** Written request **
Reproduce only the items starting at "57 (35, 1158)" and ending at "Consultation & Prescription (185, 252)", with "Policy" changed to "Statement" and everything else left unchanged.

** Records to use **
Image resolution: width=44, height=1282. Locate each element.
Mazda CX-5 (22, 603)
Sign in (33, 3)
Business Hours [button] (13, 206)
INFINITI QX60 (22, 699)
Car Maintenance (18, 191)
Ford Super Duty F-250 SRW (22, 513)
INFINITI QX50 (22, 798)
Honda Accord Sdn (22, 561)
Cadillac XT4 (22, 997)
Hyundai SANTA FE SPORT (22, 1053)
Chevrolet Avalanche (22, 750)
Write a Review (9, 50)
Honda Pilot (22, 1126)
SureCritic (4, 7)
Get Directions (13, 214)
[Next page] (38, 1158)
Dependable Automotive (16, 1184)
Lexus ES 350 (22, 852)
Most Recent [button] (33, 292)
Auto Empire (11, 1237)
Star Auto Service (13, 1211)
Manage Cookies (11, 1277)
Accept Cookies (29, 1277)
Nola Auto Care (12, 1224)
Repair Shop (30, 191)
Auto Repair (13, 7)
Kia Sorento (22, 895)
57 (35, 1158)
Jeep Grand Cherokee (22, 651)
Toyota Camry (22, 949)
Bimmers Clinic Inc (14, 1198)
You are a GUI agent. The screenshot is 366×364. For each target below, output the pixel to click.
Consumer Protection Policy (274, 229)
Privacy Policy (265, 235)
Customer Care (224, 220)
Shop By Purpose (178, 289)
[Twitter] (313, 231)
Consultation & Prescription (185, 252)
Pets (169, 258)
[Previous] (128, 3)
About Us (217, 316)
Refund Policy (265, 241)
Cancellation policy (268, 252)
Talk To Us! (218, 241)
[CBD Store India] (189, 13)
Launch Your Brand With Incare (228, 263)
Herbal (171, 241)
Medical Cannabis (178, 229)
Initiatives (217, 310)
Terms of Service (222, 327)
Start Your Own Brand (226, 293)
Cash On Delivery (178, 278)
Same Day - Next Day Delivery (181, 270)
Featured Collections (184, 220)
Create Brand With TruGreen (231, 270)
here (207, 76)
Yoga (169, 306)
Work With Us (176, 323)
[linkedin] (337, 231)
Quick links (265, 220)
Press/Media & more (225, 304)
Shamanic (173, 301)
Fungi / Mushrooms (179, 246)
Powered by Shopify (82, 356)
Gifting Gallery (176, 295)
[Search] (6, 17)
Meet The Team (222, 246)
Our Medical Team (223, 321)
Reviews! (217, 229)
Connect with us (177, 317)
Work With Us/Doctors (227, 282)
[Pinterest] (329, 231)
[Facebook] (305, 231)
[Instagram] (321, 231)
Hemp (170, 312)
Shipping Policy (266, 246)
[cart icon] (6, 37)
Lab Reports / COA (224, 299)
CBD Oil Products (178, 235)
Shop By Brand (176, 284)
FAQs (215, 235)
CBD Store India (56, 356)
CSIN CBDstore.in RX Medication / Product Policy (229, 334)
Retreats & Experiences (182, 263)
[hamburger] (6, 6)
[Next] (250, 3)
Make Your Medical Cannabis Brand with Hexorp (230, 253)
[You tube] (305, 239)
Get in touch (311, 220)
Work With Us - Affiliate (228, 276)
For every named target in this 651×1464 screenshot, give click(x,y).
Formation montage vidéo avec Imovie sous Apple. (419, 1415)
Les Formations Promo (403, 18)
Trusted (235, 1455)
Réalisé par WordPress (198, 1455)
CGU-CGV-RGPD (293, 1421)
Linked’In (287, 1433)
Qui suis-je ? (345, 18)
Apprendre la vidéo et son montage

** Correct answer **
57 (35, 1158)
Jeep Grand Cherokee (22, 651)
Toyota Camry (22, 949)
Bimmers Clinic Inc (14, 1198)
You are a GUI agent. The screenshot is 366×364. For each target below, output the pixel to click.
Consumer Protection Statement (274, 229)
Privacy Statement (265, 235)
Customer Care (224, 220)
Shop By Purpose (178, 289)
[Twitter] (313, 231)
Consultation & Prescription (185, 252)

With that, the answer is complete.